Another brick in the Wall
Waters wrote a letter to Sharon Halford, a member of the Falkland Islands’ legislative assembly and has been thus far rebuffed. “They are a bit wary of it. We will keep exploring all diplomatic avenues so the parents of these boys know the spot to put the flowers on.”
The Wall album is, from beginning to end, a Waters’ album. “We pretended it was a democracy for a long time, but this album was the big own up,” he told Newsweek magazine after it was released in 1979.
The most salient event in Waters’s life happened when he was just five months old. His father, Eric, a conscientious objector and communist until he realised the threat from the Nazis, was killed at Anzio, in February 1944.
Waters is one of millions of children left orphaned or fatherless by the second World War. For the most part they have remained nameless and voiceless, but Waters has taken the opposite tack. The man who once famously sang that “quiet desperation is the English way” has made understanding his father’s death an act of public remembrance.
There are echoes of the second World War in the album, most notably in Goodbye Blue Skies and the spooky refrain: “Did you, did you hear the falling bombs?” and in A Brick in the Wall Part 1: “Daddy’s flown across the ocean, leaving just a memory.”
###
* Tasks for this exercise *
- 1) According to the passage on Waters and The Wall, where and when was his father killed?
- 2) List every person named in the passage on Waters and The Wall.
- 3) Translate this sentence from the passage on Waters and The Wall into Spanish: "Waters is one of millions of children left orphaned or fatherless by the second World War."
The material after this passage comes from a separate source.

* Data segment *
###
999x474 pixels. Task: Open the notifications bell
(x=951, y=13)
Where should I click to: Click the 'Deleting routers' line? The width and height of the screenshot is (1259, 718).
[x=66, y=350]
###
* Answers to the problems *
- 1) At Anzio, in February 1944.

- 2) Waters, Sharon Halford, Eric

- 3) Waters es uno de los millones de niños que quedaron huérfanos o sin padre a causa de la Segunda Guerra Mundial.